#### What is needed:
Write out every line of these records word for word, omitting the pictures.

[Item-finding records]
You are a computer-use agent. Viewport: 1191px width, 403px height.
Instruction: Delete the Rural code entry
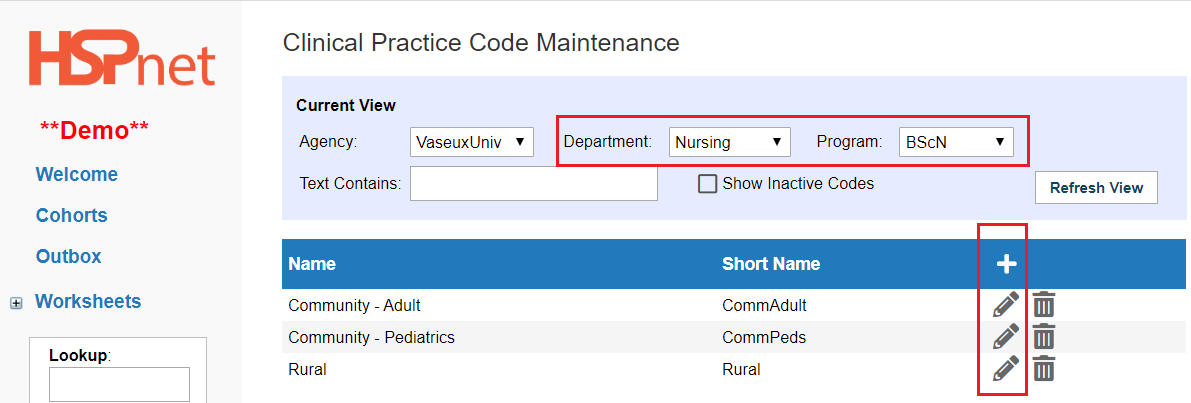tap(1044, 368)
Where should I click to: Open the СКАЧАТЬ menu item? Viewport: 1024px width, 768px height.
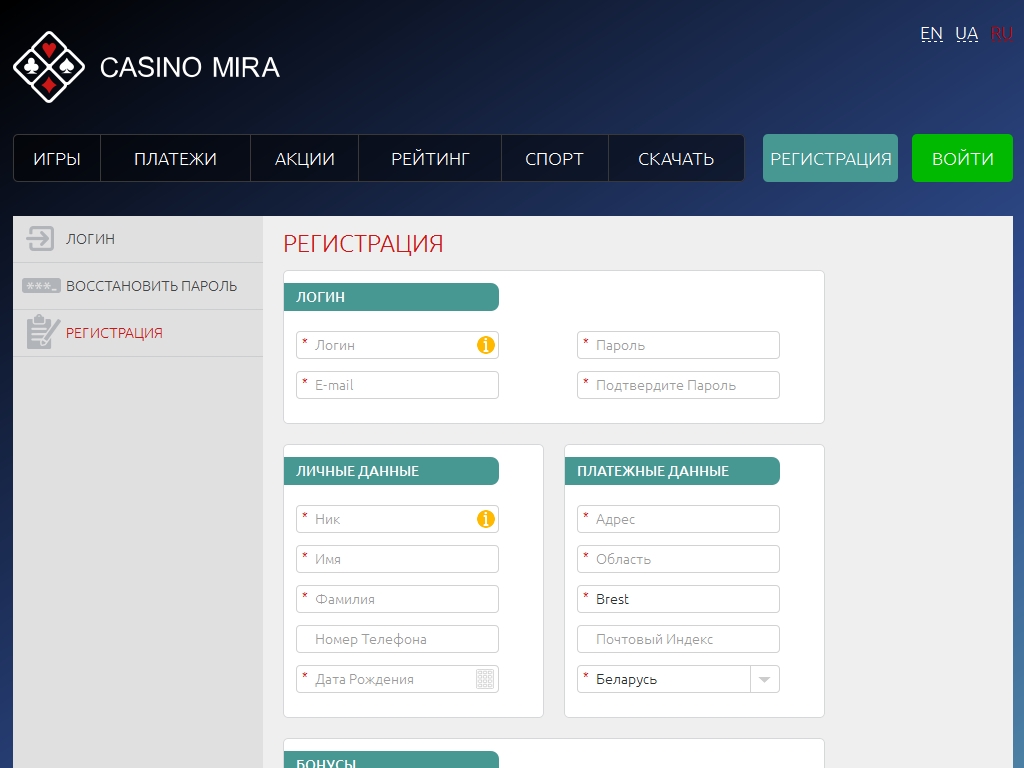coord(676,159)
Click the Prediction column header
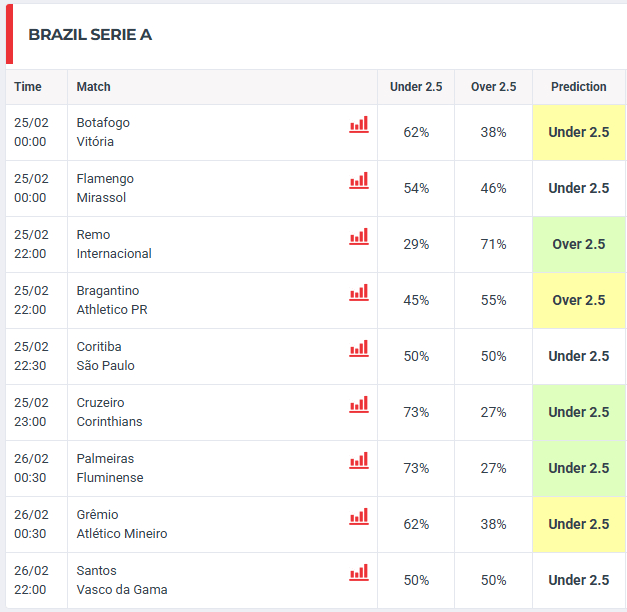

#### Solution below:
You are a computer-use agent. Viewport: 1191px width, 403px height.
Instruction: Delete the Rural code entry
tap(1044, 368)
Where should I click to: Open the СКАЧАТЬ menu item? Viewport: 1024px width, 768px height.
coord(676,159)
Click the Prediction column header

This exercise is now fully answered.